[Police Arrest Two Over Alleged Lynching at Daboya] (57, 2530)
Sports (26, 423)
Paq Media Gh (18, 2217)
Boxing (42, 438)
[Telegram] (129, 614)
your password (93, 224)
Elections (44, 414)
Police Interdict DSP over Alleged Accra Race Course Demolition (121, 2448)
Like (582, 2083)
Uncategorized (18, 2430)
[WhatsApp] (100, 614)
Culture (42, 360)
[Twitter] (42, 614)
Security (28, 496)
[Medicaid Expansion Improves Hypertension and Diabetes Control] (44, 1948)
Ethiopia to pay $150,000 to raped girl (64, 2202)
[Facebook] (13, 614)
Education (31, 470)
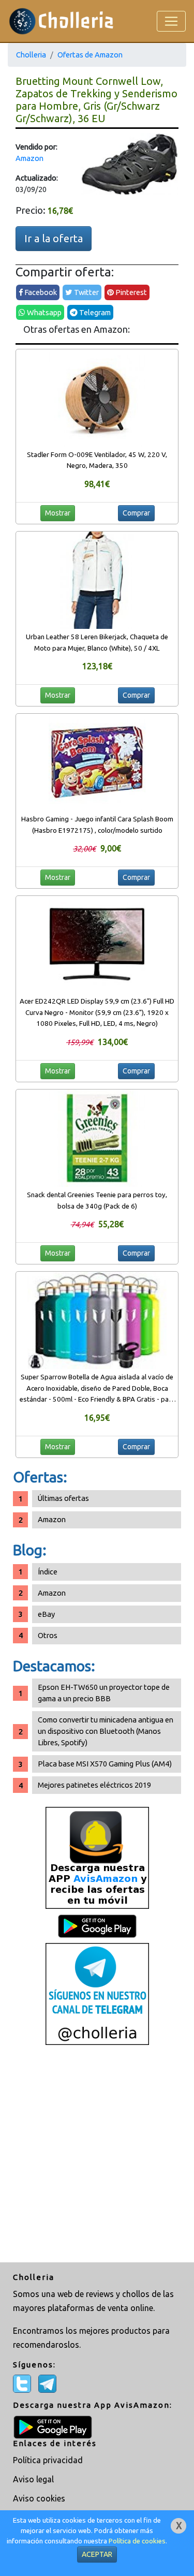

═══

> _What is needed_
For your answer, write out the data exactly and drop every picture.

> _Response to the exercise_
[Police Arrest Two Over Alleged Lynching at Daboya] (57, 2530)
Sports (26, 423)
Paq Media Gh (18, 2217)
Boxing (42, 438)
[Telegram] (129, 614)
your password (93, 224)
Elections (44, 414)
Police Interdict DSP over Alleged Accra Race Course Demolition (121, 2448)
Like (582, 2083)
Uncategorized (18, 2430)
[WhatsApp] (100, 614)
Culture (42, 360)
[Twitter] (42, 614)
Security (28, 496)
[Medicaid Expansion Improves Hypertension and Diabetes Control] (44, 1948)
Ethiopia to pay $150,000 to raped girl (64, 2202)
[Facebook] (13, 614)
Education (31, 470)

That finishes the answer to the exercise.